В садах Феодоро обильно произрастали всевозможные плодовые деревья: груши, яблони, сливы, вишня, айва, персик, абрикос, миндаль, черешня и т. д. Особое место занимали грецкий орех, орех-фундук и олива, из плодов которой извлекали масло. Повсюду в южном Крыму на местах средневековых поселений встречается одичавшее потомство этих растений.

Большое количество плодов сушилось на зиму; кроме того, из их сока приготовляли всевозможные напитки или варили густые сладкие сиропы, заменявшие сахар. Такой же обработке подвергали и дикорастущие плоды, собранные в лесах.

Следы средневековых виноградников и садов найдены на южном склоне Мангупа. Сохранились крепиды террас, а на них одичалые формы винограда и инжира34. Здесь же, невдалеке от пещерного монастыря, обнаружены остатки целого хозяйственного комплекса с давильней для винограда. На восточном краю городища, близ главных ворот и в некоторых естественных пещерах у подножия южных обрывов также есть следы виноделия: вырубленные в скале углубления со стоком, направленным в небольшие бассейны. Это остатки тарапанов — давилен35. Вино бродило, а иногда хранилось в пифосах, но в основном для его хранения использовались просмоленные амфоры, а для перевозок — овечьи и козьи меха.

Значительное место в экономике княжества занимало животноводство. Во время раскопок поселений и городов найдены кости крупного и мелкого рогатого скота, свиней. Тягловой силой, рабочим скотом служили быки и волы, очень широко использовались ослы, реже — лошади, что можно отчасти объяснить условиями горных мест — тяжелыми крутыми подъемами и спусками. Кроме того, кони были нужны для военных целей.

Развалины загонов для овец под скалами Елли-Буруна (по Е.В. Веймарну)

В средневековом стаде горного и предгорного Крыма преобладали овцы и козы — «поставщики» молока, мяса, шерсти и шкур. Судя по костным остаткам, а также высоте каменных стойл, разводили феодориты и коров малорослой горной породы, отличавшейся высокой жирностью молока.

На Мангупе, под нависающими скалами Елли-Буруна, видны остатки параллельной обрыву каменной стены, высотой до 1,5 м при толщине до 1 м. От нее почти перпендикулярно отходят узкие перегородки, примыкающие к обрыву; огороженных таким образом участков (площадью от 50 до 220 кв. м) насчитывается пока восемь. Это загоны для скота, имеющие самостоятельные входы со стороны дороги, огибающей мыс36. Почти при каждом из них — следы небольших жилых построек временного типа, по всей вероятности хижин для пастухов. Такие сооружения имеются во многих местах горного Крыма.

Города и даже мелкие укрепления княжества Феодоро в XIV–XV вв. отличались интенсивным развитием кузнечного дела. На многих из них раскопками обнаружены кузнечно-литейные мастерские, мелкие горновые печи для плавки металла (Яман-Таш, Бойка, Гаспринский исар, укрепления на мысе св. Троицы и др.). На всех укреплениях есть следы этого производства в виде кусков кричного железа или заготовок болотной руды. При раскопках Мангупа найдено много железных предметов — поясные пряжки, всевозможные гвозди, подковы, ножи, наконечники стрел и т. д. Все это местного производства и говорит не только о развитом кузнечном, но и слесарном деле. Железоделательные ремесла были, конечно, основой почти всех прочих; они имели прямое отношение и к строительству, и к сельскому хозяйству, которые не могли бы процветать без железных орудий труда.

——

Цель задания A — Перечислите железные предметы, которые, согласно отрывку о княжестве Феодоро, были найдены при раскопках Мангупа.
Цель задания B — Выпишите из отрывка о княжестве Феодоро фрагмент, начиная со слов «Значительное место в» и заканчивая словами «для военных целей.».

Блок данных —
——

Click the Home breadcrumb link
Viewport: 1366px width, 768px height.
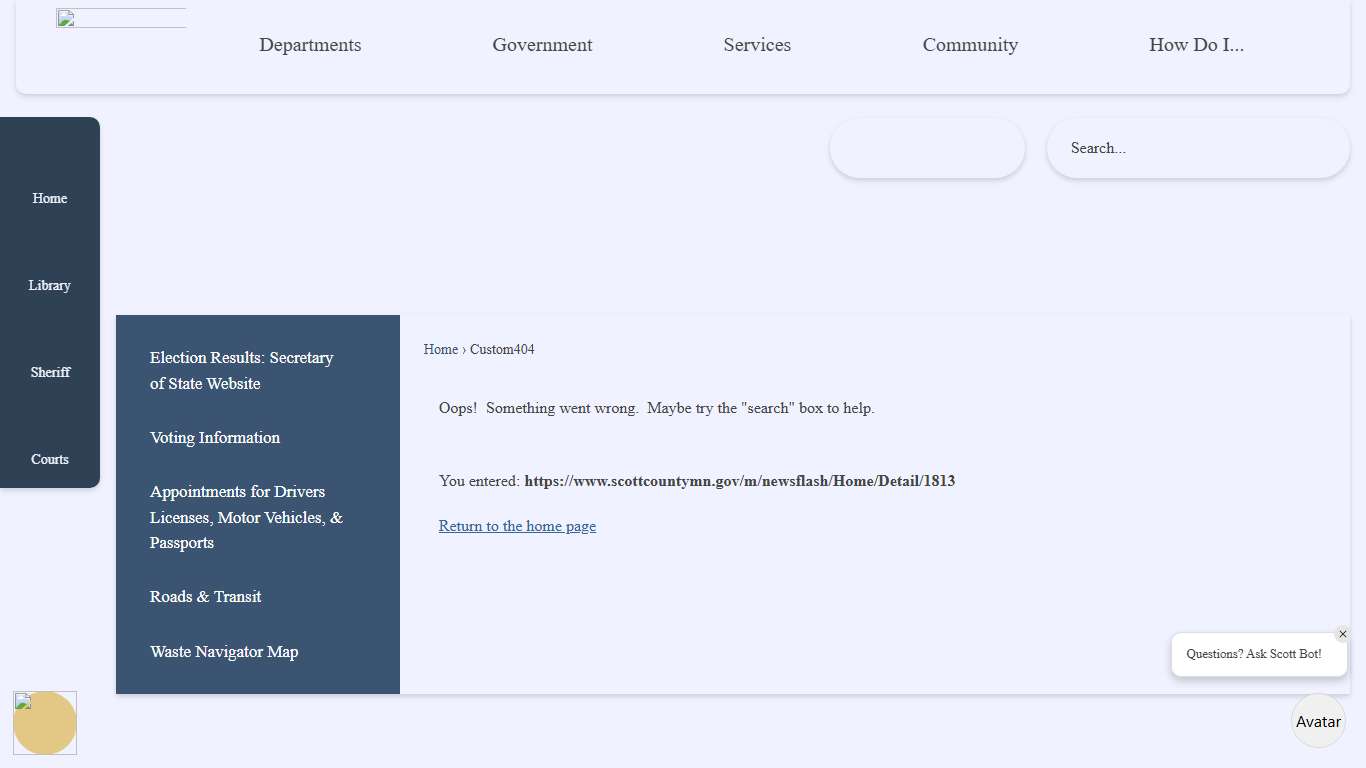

——

Письменный ответ A — Поясные пряжки, гвозди, подковы, ножи, наконечники стрел.

Письменный ответ B —
Значительное место в экономике княжества занимало животноводство. Во время раскопок поселений и городов найдены кости крупного и мелкого рогатого скота, свиней. Тягловой силой, рабочим скотом служили быки и волы, очень широко использовались ослы, реже — лошади, что можно отчасти объяснить условиями горных мест — тяжелыми крутыми подъемами и спусками. Кроме того, кони были нужны для военных целей.